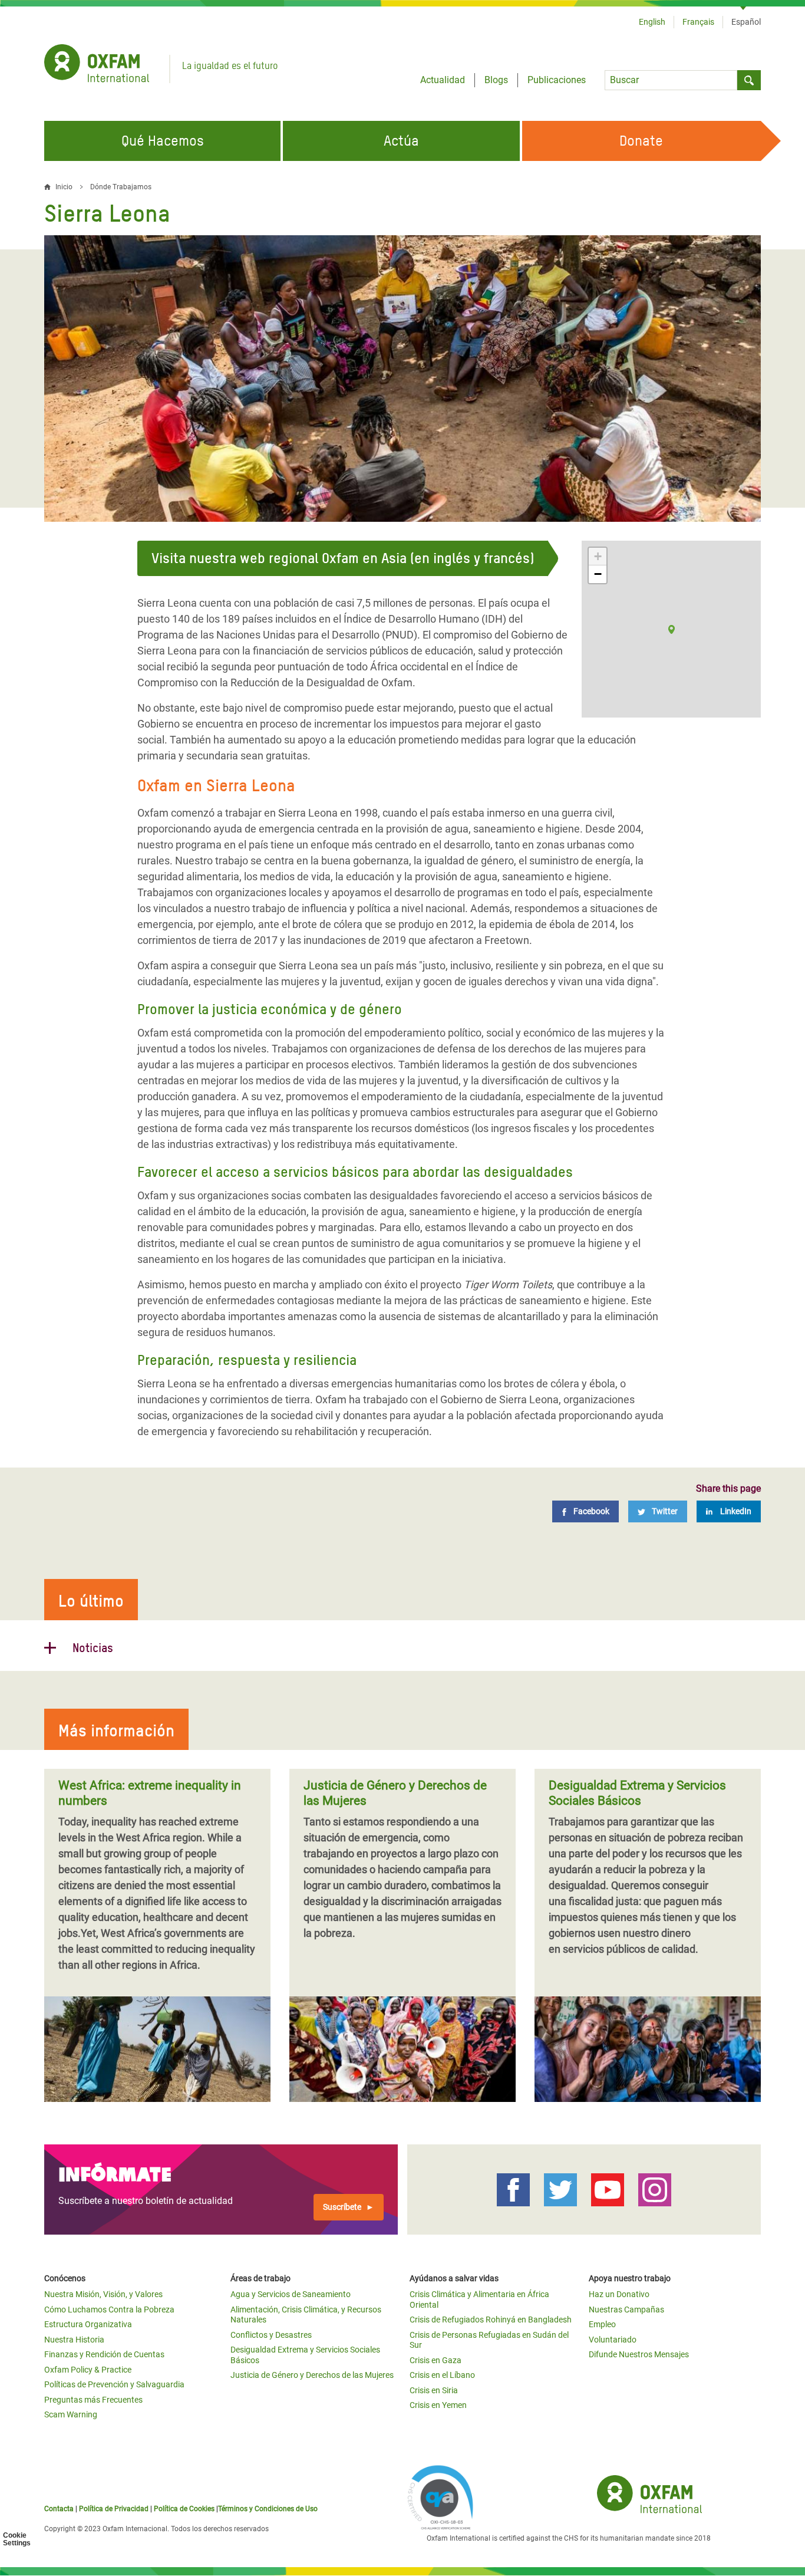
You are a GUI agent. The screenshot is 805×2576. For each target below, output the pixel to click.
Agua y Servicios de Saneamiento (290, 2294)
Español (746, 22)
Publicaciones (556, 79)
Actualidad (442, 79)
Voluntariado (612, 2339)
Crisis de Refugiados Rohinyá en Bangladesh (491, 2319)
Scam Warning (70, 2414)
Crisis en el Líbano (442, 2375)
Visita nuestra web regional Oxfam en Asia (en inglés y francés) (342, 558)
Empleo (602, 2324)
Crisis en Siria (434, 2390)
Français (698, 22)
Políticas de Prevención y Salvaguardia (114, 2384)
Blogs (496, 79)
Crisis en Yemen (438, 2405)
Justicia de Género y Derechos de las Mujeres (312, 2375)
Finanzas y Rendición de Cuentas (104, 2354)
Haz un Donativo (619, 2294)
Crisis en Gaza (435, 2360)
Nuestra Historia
========================
▸ **Problem to solve**
Output the line containing "Empleo (602, 2324)" and each line after it through the close of the entries, unchanged and with no other lines.

▸ **Exercise solution**
Empleo (602, 2324)
Crisis en Siria (434, 2390)
Français (698, 22)
Políticas de Prevención y Salvaguardia (114, 2384)
Blogs (496, 79)
Crisis en Yemen (438, 2405)
Justicia de Género y Derechos de las Mujeres (312, 2375)
Finanzas y Rendición de Cuentas (104, 2354)
Haz un Donativo (619, 2294)
Crisis en Gaza (435, 2360)
Nuestra Historia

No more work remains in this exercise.